THE MYSTIQUE THAT IS GLASTONBURY.
There is no denying it, Glastonbury is truly a remarkable place and has been so since time immemorial, or so it would seem.
Hundreds of people, to this day, make pilgrimages to this little Somerset town. Once upon a time it was a watering hole for sheep traders, now its trade is all things ‘new age’. Its rich variety of crystal shops, book havens and a colourful assortment of alternative people make it a must do and see for any erstwhile spiritual traveller!
Glastonbury is the home of many legends.
One that grabs my imagination is the legend of the Hawthorn tree. The Glastonbury Thorn is different because it flowers twice a year, winter and spring and is situated on Wearyall Hill. It has been propagated several times and can also now be found at Glastonbury Abbey and the Church of St. John. The Tree was cut down in the English Civil war by Cromwell’s men as a relic of superstition but was replanted in 1951.
The ‘Holy’ Thorn represented the arrival of Christianity in Britain.
This was allegedly brought to us by Joseph of Arimathea, he gave his tomb to Jesus after the crucifixion. However historians down the years have questioned the authenticity of the tale of Joseph and the Thorn but there is further speculation that Joseph may have come to Britain to the tin mines in Cornwall, a trade route that was already very developed by the Phoenicians.

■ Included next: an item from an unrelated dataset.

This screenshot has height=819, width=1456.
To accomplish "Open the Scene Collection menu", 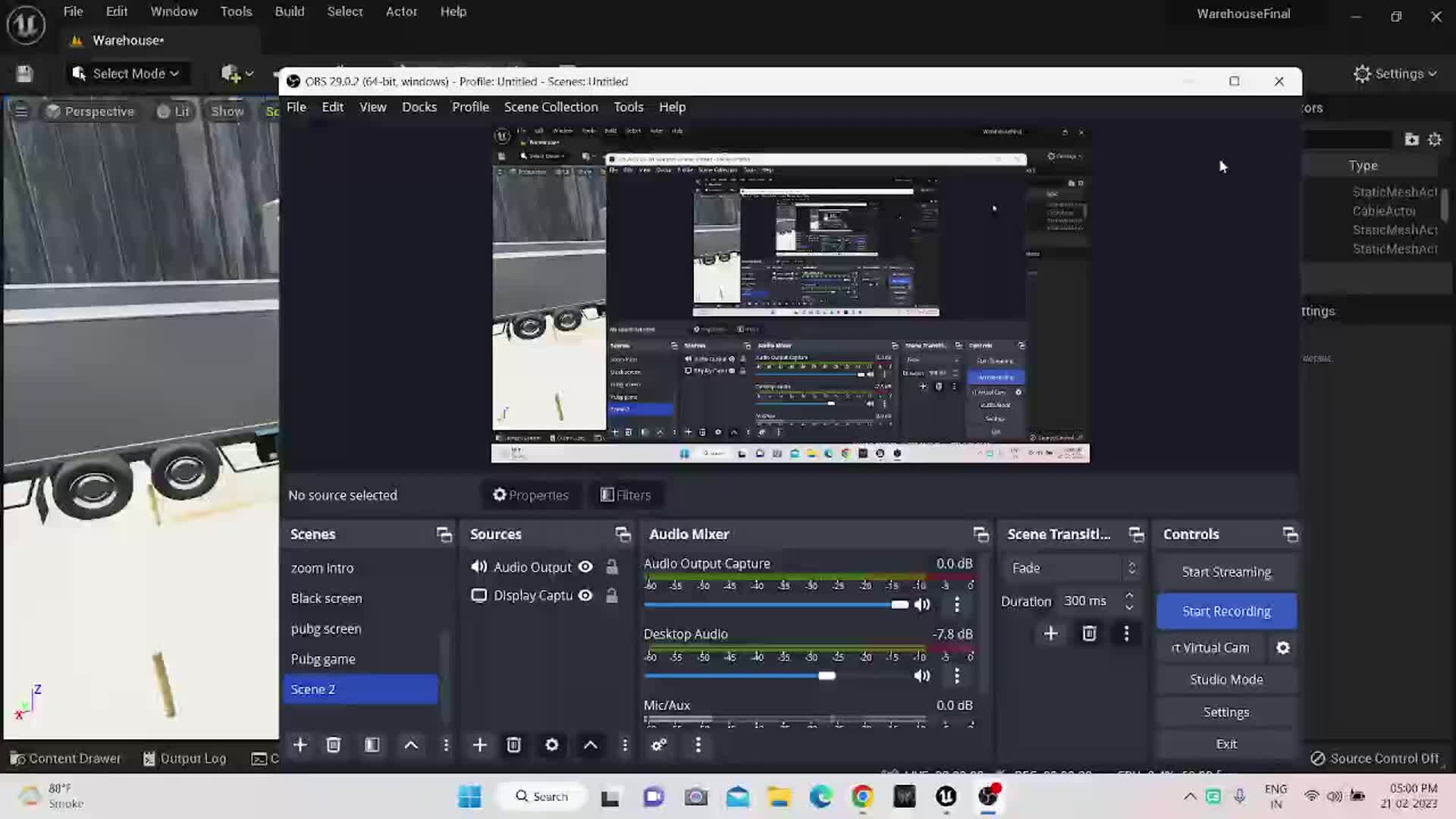I will (x=551, y=107).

During the C12 Joseph became connected to the Arthurian cycle as the first keeper of the Holy Grail. The apparition of Jesus appeared to Joseph instructing him to bring the Grail to Britain. A wonderful story and one which most certainly would have done much to encourage Pilgrimage trade.
Glastonbury is also known as the Isle of Avalon, coming from the welsh Ynys Afallon or Isle of Apples. In ancient times Glastonbury used to be an island surrounded by marshland and one got around by boat. Apples used to grow in abundance in those parts hence its original name.
Another claim to fame is the burial site of King Arthur and his Queen Guinevere in Glastonbury Abbey which can still be seen today. During the reign of Henry II in 1190 Monks claimed to have discovered the bones Of Arthur and his Lady. The Abbott, Henry de Sully ordered the exhumation,16ft below the surface they found a coffin made from a tree trunk.
The Latin writing on the coffin pronounced that this was the resting place of the warrior king, Arthur.
Again, much has been said and done to refute the idea that this could be his burial site but legend has it that after the battle of Camlann in which Arthur was killed, a woman named Morgan, who was ruler and benefactor in those parts carried Arthur’s body to an island called Ynys Gutvin, Isle of Glass. The Saxons later called this island, Glastingebury.
The heart centre of the UK.
So, here we have these fabulous tales and the beauty of them is that we can research them for ourselves and visit the sites of note and importance. An invaluable experience for anyone who wishes to unpack their spiritual connection to this land and the heart centre of the UK which is Glastonbury.